Quand j'étais Jane Eyre, Sheila Kohler


"Qui donc voudrait lire les écrits de la fille d'un obscur pasteur, installé au fin fond du Yorkshire ? Et qu'est-ce qu'elle a bien pu raconter ? Que sait-elle, ayant vécu la plus grande partie de sa vie isolée, préservée, protégée dans son presbytère reculé, sans rien autour d'elle sinon la lande nue, ses sœurs célibataires, sa tante célibataire, une vieille servante ignorante, un frère délinquant et un père pasteur ?"


Charlotte est à Manchester, et elle veille, telle une Antigone moderne, son vieux père aveuglé et affaibli. Elle écrit jour et nuit. C'est Jane Eyre qui est en train de naître sous sa plume, et elle tisse "sa propre vie dans la trame du roman".

"L'incendie consumera Thornfield et Berthe Rochester comme il aurait pu consumer leur presbytère et son frère si Emily ne n'avait sauvé.
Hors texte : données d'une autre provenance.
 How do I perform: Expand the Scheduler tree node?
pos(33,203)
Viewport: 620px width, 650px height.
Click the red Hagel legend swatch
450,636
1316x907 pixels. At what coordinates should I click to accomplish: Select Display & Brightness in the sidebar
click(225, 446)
C'est Jane qui sauvera M. Rochester, tout comme Charlotte a sauvé son père, qu'elle lui a redonné vie en inversant leurs rôles".

Sheila Kohler tisse quant à elle la trame subtile et gracieuse d'un récit aux voix et aux temporalités emboîtées, qui résonne longtemps sur les étendues désertiques de la lande. Les échos successifs des personnages se répondent pour construire progressivement la toile délicate de la vie des soeurs Brontë, et c'est presque un travail de dentellière que l'auteur accomplit là. Les liens patiemment enchevêtrés entre les vies d'Anne, Charlotte, Emily, Branwell, et qui renvoient sans cesse à leurs romans et à leurs mondes imaginaires au travers d'un jeu de narration en miroir, charment dès les premières pages.
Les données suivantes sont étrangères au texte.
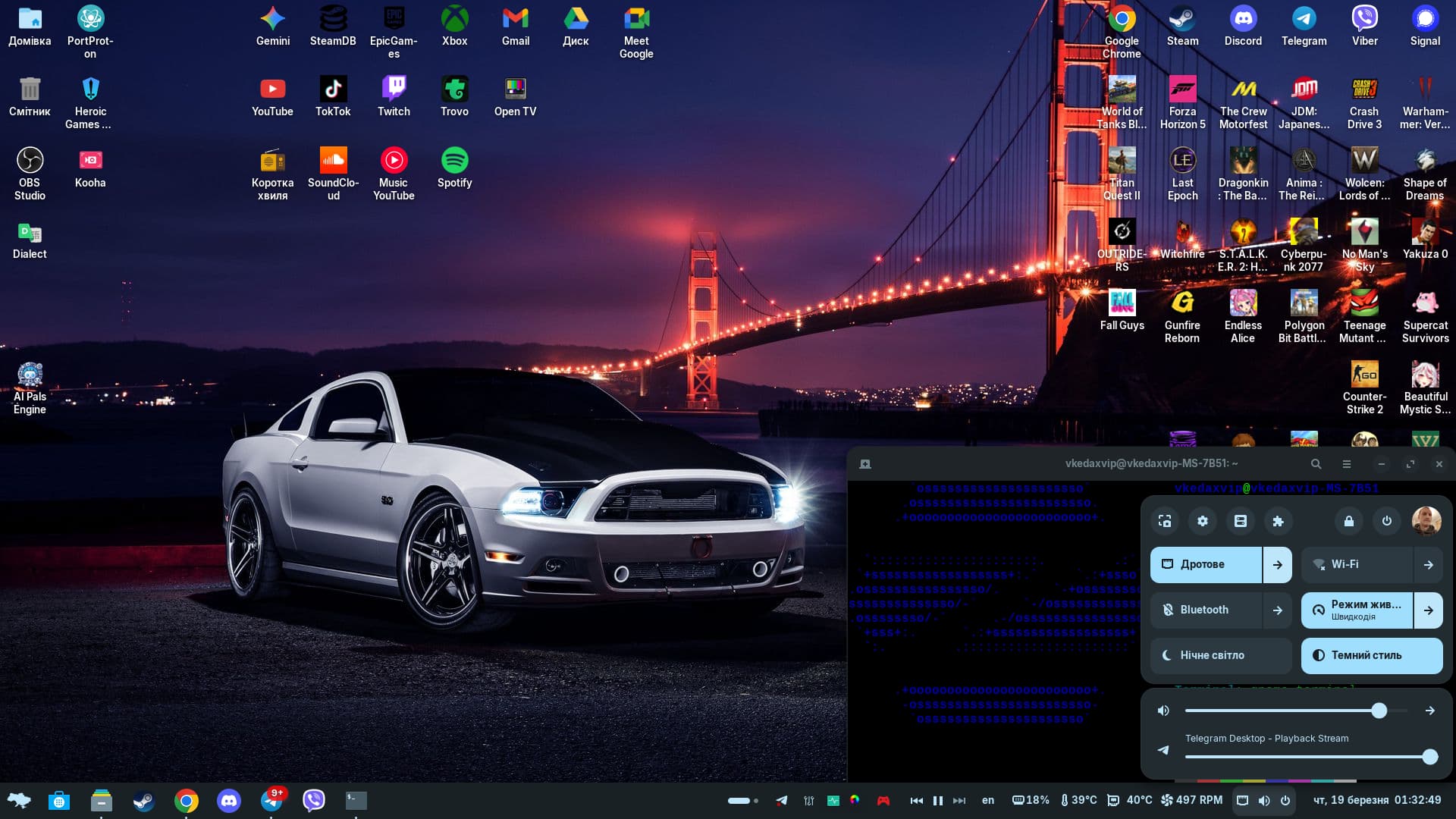Toggle Bluetooth in quick settings
The height and width of the screenshot is (819, 1456).
(x=1206, y=610)
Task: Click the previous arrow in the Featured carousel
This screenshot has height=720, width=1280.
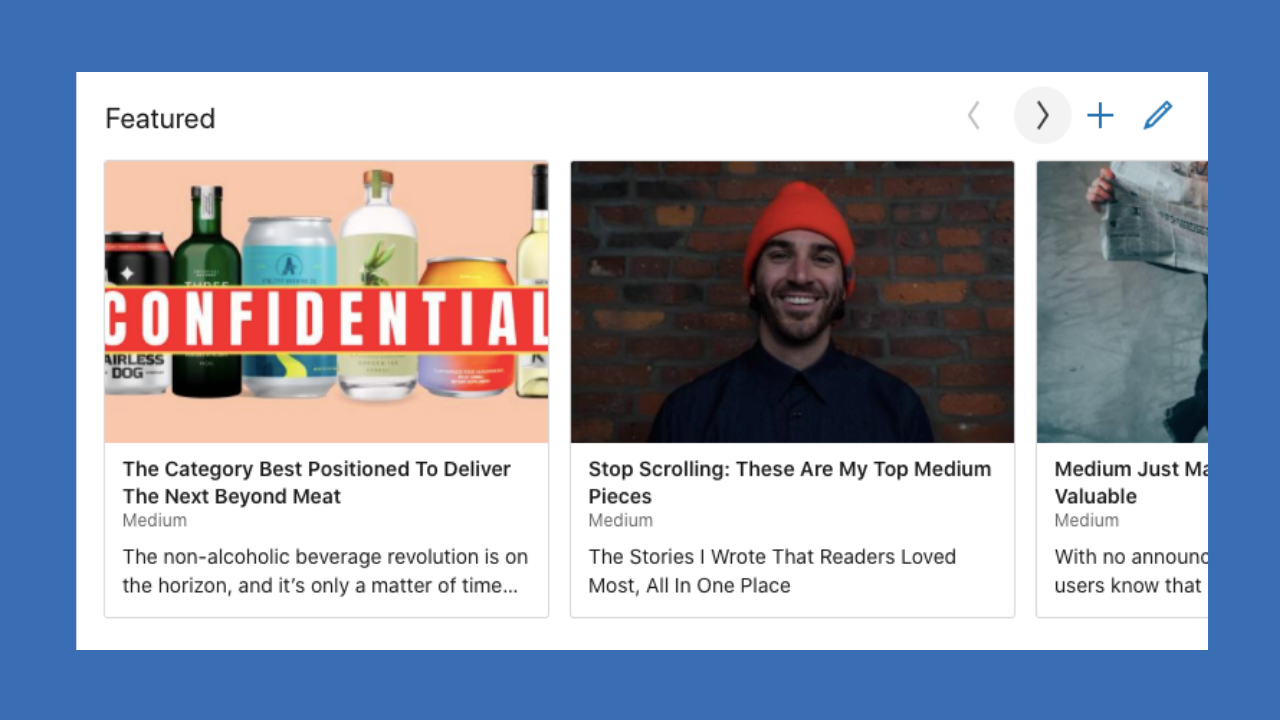Action: [x=974, y=116]
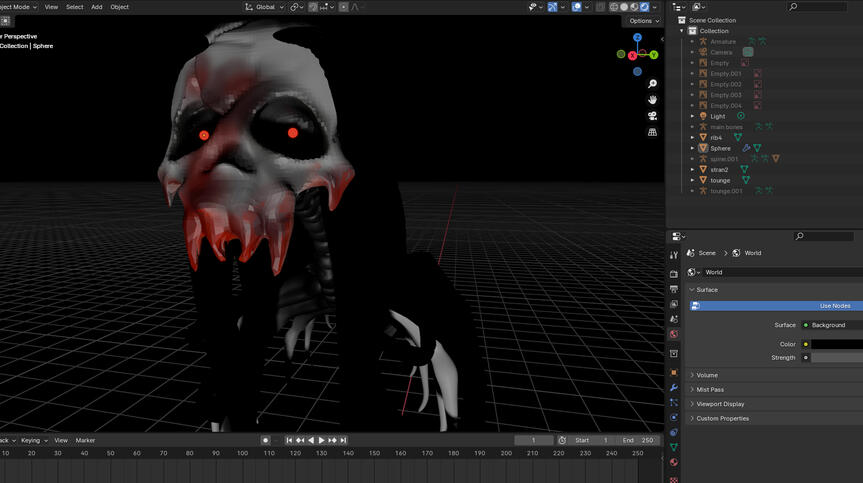
Task: Click the pan hand icon in viewport
Action: (652, 100)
"Elle lève son crayon et quitte des yeux son carnet, écoutant l'horloge sonner l'heure dans l'escalier, tandis que la pluie cingle la maison, que le temps se déchaîne. Il a plu tous les jours depuis qu'ils sont rentrés. Le vent d'ouest mugit alentour. Elle écoute ses notes, sent ses assauts contre les murs, une présence qui perce et vrille, tels les cris des âmes sans repos. Elle entend le grattement des crayons de ses soeurs, le cliquetis des aiguilles à tricoter de la servante, un roulement sur le toit".
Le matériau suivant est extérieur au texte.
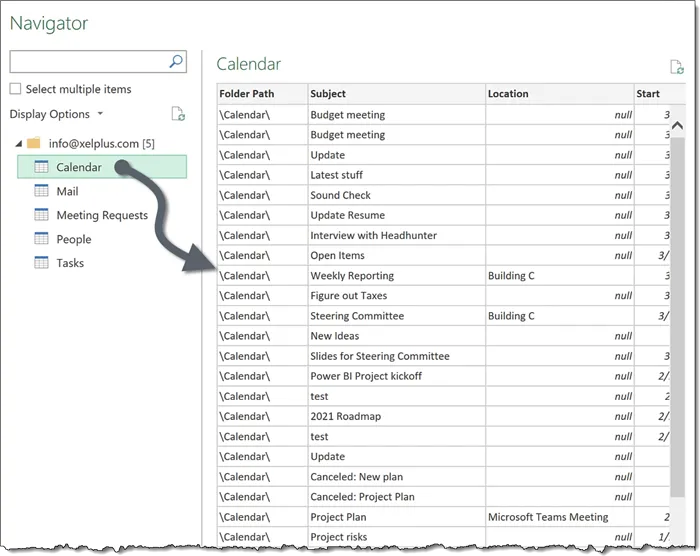Click the Tasks table icon
This screenshot has width=700, height=556.
(41, 263)
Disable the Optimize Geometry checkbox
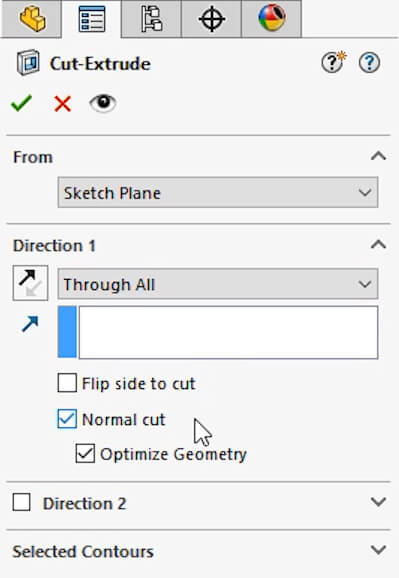This screenshot has width=399, height=578. coord(85,453)
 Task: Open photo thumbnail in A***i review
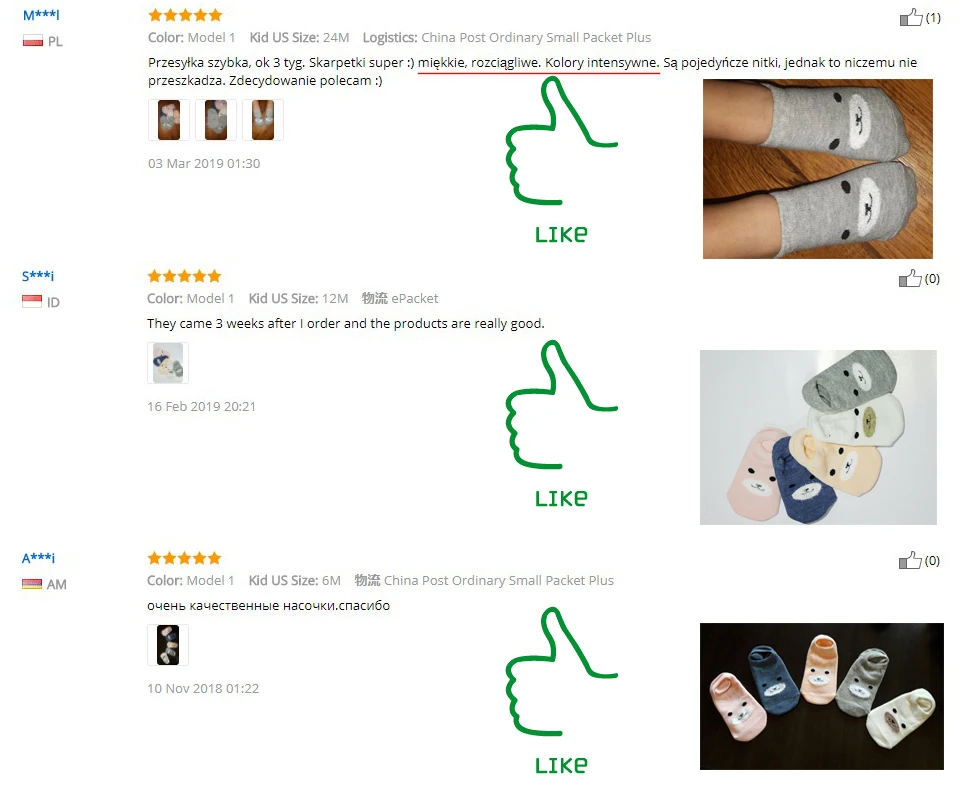(x=168, y=645)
Dans les contrées désolées de la lande, on plonge au coeur de relations familiales complexes : trois soeurs qui se chérissent, tôt orphelines, ayant perdu très jeunes leurs soeurs aînées, grandissant sous la férule d'un père cultivé et indulgent, aux côtés d'un frère qui vit dans son monde, rendu à demi-fou par une déception amoureuse. Elles appartiennent à cette petite bourgeoisie trop peu fortunée pour espérer un beau mariage, ce qui leur donne une liberté inimaginable à l'époque pour des femmes, mais qui les contraint à occuper d'odieux emplois de gouvernante qui font leur malheur à toutes ... mais les inspirent aussi. Avec des mots d'une grande justesse, et une immense tendresse pour son personnage, Sheila Kohler dresse le portrait tout en nuances de cette extraordinaire fratrie, des soeurs laides et sans grâce, mais talentueuses et déterminées, et m'en ferait presque aimer Charlotte, moi qui suis une Emilidolâtre convaincue.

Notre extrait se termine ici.